Friday, April 6, 2018

From Joshua Tree to Hong Kong, Part One – 29 Palms

Hanging in the dessert with mon amore. Carlos and this writer. 
We had not been in Long Beach for eleven years.  But the first few months of number two’s life took place there.  For a while there, she had put in more time in California than New York, where she was born, just months before we left for Los Angeles for my first teaching job in 2006.  I’ve long have a soft spot for Los Angeles that has only warmed over the years.  On more than one pivotal occasion, the space opened up when other doors closed, offering me a place at Pitzer College in the Claremont Colleges in 1988 and my first tenure track teaching assignment at Cal State Long Beach in 2006.   That year, we hit the road every weekend, sometimes to Big Sur or Malibu.  Our favorite weekend get-away was 29 Palms Inn,  located in an Oasis just outside of Joshua Tree National Park.   We visited there three times that year, growing to love the dessert more and more each trip, seeing the beauty in the dessert flowers, the cactai, the resilient vegetation, and the critters that one gets to know on each trip On each trip we learned more, the kids growing more and more each trip.  On one trip, the number one got a splinter an inch long, only letting me take it out when I bribed her with ice cream.  On another, she chopped her hair short when I was asleep after the trip.  During the days, we hiked and scamble through the otherworldly landscape.  At night, we howled with the coyotes, enjoying a dinner at the pool in the old California inn.  And this journey was no different.  It just took us longer to get there.
After staying up all night the night before the trip, we flew to the loopy little Long Beach Airport and jumped in a rental car.  It would be a two and a half hour trip to 29 Palms.  The day light was bright and everyone was excited.  First stop on any road trip through Southern California has to start with In and Out Burger.    “Its so good I want to cry,” Rick Whitaker wrote, describing his first taste.   Standing in line at an In and Out, just outside of Anaheim, kids have just finished baseball practice.  And Carlos, who looks no older than twenty, walks up to greet us and ask if we’ve been here before.  Yes, we tell him.  He smiles and strolls away, walking back in a minute telling me about a burger they offer using the lettuce for a bun.  He likes it when he doesn’t want all the bread.  He is reading my mind.  One of the things I love about Southern California is now nice everyone is.  Everyone has dialed it down just a little more than NYC, much more laid back.
 There problems with Southern California are certainly many.  Car culture being the worst of these problems.

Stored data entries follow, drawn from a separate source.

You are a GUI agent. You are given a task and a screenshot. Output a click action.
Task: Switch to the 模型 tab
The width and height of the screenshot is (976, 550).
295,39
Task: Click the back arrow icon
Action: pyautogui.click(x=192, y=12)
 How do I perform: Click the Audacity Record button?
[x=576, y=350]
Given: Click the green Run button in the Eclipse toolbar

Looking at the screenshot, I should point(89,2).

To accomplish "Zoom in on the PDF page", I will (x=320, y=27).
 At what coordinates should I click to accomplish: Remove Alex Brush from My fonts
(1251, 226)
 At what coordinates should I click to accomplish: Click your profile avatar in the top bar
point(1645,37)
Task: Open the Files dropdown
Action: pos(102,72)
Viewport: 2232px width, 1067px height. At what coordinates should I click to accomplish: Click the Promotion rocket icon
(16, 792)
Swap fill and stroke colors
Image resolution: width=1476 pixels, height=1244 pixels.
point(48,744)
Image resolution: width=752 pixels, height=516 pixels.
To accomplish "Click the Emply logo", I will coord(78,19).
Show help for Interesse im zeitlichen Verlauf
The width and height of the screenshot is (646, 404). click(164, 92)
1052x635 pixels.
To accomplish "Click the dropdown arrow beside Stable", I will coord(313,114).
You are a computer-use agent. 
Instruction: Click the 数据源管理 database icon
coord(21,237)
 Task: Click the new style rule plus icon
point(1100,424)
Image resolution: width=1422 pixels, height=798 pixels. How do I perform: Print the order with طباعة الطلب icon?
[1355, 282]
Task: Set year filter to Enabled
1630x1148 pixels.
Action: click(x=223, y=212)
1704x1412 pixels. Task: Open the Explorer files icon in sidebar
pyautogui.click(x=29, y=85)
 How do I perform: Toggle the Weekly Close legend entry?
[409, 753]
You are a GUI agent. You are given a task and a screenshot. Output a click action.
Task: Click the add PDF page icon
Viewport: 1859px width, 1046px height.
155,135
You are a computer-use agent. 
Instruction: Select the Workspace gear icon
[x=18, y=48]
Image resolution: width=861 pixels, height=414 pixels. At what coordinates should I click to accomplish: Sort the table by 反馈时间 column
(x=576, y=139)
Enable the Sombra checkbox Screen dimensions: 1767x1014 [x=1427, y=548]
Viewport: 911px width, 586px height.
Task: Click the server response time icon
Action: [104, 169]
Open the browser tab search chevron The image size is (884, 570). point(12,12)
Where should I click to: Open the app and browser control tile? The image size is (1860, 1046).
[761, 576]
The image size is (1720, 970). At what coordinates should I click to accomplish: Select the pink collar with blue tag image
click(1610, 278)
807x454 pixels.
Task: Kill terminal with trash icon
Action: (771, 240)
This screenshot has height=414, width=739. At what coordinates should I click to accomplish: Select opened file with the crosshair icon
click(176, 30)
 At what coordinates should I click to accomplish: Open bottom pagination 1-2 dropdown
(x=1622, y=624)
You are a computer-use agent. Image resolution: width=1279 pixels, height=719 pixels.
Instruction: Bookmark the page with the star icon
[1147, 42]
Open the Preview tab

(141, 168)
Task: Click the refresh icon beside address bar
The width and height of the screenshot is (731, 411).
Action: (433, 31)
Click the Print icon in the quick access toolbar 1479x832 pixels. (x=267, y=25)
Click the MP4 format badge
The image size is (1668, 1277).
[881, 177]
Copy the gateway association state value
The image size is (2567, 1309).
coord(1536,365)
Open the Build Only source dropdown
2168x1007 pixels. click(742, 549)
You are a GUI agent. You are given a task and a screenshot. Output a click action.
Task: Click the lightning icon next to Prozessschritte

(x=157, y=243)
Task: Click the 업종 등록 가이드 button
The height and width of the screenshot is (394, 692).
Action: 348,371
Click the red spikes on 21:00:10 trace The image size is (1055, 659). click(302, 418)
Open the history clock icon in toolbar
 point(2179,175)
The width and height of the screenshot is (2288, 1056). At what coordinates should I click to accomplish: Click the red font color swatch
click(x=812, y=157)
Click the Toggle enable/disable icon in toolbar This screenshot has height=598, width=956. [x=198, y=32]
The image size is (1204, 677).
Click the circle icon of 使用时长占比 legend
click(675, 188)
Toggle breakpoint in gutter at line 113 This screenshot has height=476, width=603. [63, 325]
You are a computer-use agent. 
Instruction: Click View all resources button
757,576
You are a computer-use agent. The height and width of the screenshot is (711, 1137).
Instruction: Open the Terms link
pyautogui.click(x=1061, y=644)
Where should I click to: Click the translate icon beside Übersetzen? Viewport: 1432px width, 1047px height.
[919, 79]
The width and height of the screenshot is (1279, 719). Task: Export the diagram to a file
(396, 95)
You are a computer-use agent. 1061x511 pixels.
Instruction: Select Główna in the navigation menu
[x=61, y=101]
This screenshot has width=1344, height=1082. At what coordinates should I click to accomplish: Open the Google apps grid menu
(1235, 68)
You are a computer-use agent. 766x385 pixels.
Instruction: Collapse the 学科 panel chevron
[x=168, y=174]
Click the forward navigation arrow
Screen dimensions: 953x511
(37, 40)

And that’s a big problem.  But it’s a relief to be back in Jerry Brown’s California where they curb emissions on cars, acknowledge climate change, and tax billionaires. Today, California has a budget surplus because of this simple policy.  If only NYC embraced a similar ethos?
Further and further East we drive on highway 62 out to 29 Palms. We see gun shops and liquor stores, country stores, small inns, shut doors, thrift shops,  loopsy southern California bowling alleys with 1950’s signs in disrepair, and cactai.  A few Joshua Trees begin to appear in the dessert as the space starts to feels dried and more arid. 
After three hours, we make it to 29 Palms.  It feels like homecoming.  We pull on our bathing suits and hit the pool, swimming and swimming into the evening.  The coyotes howl at the full moon in the distance.  I read stories about a daylong hike that becomes a weeklong fight against death, with references to Charles Bukowski and Clifton’s Cafeteria in Downtown LA, feeling glad to put the time I put in here, exploring loopy southern California in between other voyages over the last three decades, coming back and feeling like its kindov  a home. I dream vividly, the dessert outside in the distance, lit by the moon.  Dreams expand and expand, as I move further inside my consciousness feeling a part of everything.

The next two days, we spend lounging at the pool and exploring the national park, taking a four hour hike and picnic on Sunday, a shorter rock scramble on Monday.  The landscape feels like a per or even post apocalyptic space, stimulating pop culture memories of star trek episodes, movies and a landscape that feels both desolate and full of life, like what the moon must feel like and ourselves.   I imagine running into Carlos Casteneda, meeting Don Juan when he was an anthropology graduate students. 
Our first hike was through Lucky Jim, a train the ranger recommended.  Walking out into the dessert one is immediately aware that this is a formidable landscape.  Respect nature, my summer camp counselors always advised.  Bring water, a map, and a compass.  Keep your hands out of dark crevices, warns the map the ranger gave us.   We have phones which probably won’t work, and a snack from the bar.  Alternately taken by the land and fearful, the heat of the day grips us. It gets hotter and hotter as we walk, following the markings on the loop.  The heat drains us.  We drink and walk and imagine.  It feels like the land that time forgot, the earth as a work of art.

Danger and beauty are palpable here.  It’s the most majestic of sights I have ever seen.